(The request) Rewrite the items from the line with "Given: Click the Size Type label" up to and including the line with "point(15,164)", changing every "dropdown arrow" to "drop-down arrow" and leaving everything else as it is.

________________

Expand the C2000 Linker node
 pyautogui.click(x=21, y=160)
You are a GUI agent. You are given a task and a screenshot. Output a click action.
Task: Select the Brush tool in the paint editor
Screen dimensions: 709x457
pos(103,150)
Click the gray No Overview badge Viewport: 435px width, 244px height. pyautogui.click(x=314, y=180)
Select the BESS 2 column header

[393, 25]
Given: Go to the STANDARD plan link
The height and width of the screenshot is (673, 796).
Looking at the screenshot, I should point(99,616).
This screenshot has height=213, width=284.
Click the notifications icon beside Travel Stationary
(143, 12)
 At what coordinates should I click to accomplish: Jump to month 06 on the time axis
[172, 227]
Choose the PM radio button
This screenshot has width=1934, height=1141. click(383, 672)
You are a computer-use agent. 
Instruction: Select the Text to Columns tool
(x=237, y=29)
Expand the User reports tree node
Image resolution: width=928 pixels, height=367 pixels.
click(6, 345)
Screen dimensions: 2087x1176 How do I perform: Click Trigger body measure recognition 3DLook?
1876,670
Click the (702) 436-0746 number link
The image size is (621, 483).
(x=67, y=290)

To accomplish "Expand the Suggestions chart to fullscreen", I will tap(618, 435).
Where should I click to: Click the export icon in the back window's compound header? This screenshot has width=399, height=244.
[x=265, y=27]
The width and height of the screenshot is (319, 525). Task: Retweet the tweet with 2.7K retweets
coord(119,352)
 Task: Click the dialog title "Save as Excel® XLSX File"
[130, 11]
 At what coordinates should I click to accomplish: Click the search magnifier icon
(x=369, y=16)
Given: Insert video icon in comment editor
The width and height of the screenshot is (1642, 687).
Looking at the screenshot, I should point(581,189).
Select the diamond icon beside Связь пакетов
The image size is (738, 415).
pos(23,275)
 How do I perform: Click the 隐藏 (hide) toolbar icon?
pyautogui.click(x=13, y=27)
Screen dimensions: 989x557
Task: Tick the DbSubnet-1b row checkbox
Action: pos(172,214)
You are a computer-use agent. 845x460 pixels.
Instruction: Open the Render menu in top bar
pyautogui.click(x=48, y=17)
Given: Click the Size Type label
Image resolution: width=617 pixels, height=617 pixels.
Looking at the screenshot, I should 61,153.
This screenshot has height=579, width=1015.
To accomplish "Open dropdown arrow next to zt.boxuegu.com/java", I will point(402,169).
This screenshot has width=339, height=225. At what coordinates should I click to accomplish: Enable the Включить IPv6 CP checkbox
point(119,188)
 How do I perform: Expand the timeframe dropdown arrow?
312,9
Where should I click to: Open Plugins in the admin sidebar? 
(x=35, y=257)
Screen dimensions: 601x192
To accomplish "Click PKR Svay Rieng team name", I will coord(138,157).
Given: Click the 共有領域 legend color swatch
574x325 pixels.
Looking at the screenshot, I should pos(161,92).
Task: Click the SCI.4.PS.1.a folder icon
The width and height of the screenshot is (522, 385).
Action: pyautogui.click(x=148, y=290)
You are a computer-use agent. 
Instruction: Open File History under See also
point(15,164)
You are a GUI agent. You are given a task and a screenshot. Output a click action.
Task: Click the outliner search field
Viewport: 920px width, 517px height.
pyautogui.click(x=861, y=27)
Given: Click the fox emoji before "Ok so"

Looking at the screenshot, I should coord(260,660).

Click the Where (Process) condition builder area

________________

(Answer)
Given: Click the Size Type label
Image resolution: width=617 pixels, height=617 pixels.
Looking at the screenshot, I should 61,153.
This screenshot has height=579, width=1015.
To accomplish "Open drop-down arrow next to zt.boxuegu.com/java", I will point(402,169).
This screenshot has width=339, height=225. At what coordinates should I click to accomplish: Enable the Включить IPv6 CP checkbox
point(119,188)
 How do I perform: Expand the timeframe drop-down arrow?
312,9
Where should I click to: Open Plugins in the admin sidebar? 
(x=35, y=257)
Screen dimensions: 601x192
To accomplish "Click PKR Svay Rieng team name", I will coord(138,157).
Given: Click the 共有領域 legend color swatch
574x325 pixels.
Looking at the screenshot, I should pos(161,92).
Task: Click the SCI.4.PS.1.a folder icon
The width and height of the screenshot is (522, 385).
Action: pyautogui.click(x=148, y=290)
You are a computer-use agent. 
Instruction: Open File History under See also
point(15,164)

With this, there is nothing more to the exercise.